======== RECORD EXTRACTS
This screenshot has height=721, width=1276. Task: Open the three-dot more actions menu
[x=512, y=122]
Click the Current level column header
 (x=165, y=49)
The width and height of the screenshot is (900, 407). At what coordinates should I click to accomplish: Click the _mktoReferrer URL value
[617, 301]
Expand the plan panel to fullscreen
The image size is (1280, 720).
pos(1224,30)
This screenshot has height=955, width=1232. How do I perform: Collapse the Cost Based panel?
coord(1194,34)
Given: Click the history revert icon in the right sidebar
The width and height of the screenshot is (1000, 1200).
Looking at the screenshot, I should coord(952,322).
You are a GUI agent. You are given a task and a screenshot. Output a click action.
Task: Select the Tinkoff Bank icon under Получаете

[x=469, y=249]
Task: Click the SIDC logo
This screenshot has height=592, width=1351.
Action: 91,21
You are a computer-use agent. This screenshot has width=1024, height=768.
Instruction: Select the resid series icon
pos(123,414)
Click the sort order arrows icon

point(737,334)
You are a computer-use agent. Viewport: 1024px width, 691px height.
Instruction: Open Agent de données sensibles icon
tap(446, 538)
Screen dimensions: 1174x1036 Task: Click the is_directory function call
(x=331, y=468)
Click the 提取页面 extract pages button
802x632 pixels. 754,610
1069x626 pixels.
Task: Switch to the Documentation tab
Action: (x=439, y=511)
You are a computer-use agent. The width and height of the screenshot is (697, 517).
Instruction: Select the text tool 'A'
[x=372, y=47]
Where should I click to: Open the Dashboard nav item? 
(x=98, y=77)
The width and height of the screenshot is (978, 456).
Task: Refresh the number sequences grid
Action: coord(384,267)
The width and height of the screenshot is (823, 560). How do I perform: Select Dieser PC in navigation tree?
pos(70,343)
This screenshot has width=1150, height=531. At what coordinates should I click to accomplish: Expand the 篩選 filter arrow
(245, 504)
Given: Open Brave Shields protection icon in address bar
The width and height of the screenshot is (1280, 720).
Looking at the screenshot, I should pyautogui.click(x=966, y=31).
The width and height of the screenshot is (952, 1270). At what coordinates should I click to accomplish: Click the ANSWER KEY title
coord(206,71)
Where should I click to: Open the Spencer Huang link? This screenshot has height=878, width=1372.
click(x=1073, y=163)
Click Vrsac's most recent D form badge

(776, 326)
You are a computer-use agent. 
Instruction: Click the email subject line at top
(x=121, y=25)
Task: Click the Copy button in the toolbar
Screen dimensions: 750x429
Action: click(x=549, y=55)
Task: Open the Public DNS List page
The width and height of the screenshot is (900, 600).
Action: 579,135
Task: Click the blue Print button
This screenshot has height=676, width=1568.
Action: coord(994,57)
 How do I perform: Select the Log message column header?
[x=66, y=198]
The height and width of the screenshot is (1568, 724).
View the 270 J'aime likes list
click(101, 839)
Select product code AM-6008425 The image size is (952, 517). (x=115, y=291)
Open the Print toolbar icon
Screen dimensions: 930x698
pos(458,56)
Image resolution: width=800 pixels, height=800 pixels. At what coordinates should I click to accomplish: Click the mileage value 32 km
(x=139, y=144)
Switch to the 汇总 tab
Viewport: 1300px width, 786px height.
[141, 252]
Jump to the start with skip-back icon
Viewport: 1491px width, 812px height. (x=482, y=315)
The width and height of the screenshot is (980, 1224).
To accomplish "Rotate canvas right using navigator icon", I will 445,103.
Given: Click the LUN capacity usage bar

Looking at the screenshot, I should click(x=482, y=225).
================
### WHAT NEEDS TO BE DONE:
Could you write out, unchanged, the line with "View the 270 J'aime likes list" and every line after it in the data above?

### RESPONSE:
View the 270 J'aime likes list
click(101, 839)
Select product code AM-6008425 The image size is (952, 517). (x=115, y=291)
Open the Print toolbar icon
Screen dimensions: 930x698
pos(458,56)
Image resolution: width=800 pixels, height=800 pixels. At what coordinates should I click to accomplish: Click the mileage value 32 km
(x=139, y=144)
Switch to the 汇总 tab
Viewport: 1300px width, 786px height.
[141, 252]
Jump to the start with skip-back icon
Viewport: 1491px width, 812px height. (x=482, y=315)
The width and height of the screenshot is (980, 1224).
To accomplish "Rotate canvas right using navigator icon", I will 445,103.
Given: Click the LUN capacity usage bar

Looking at the screenshot, I should click(x=482, y=225).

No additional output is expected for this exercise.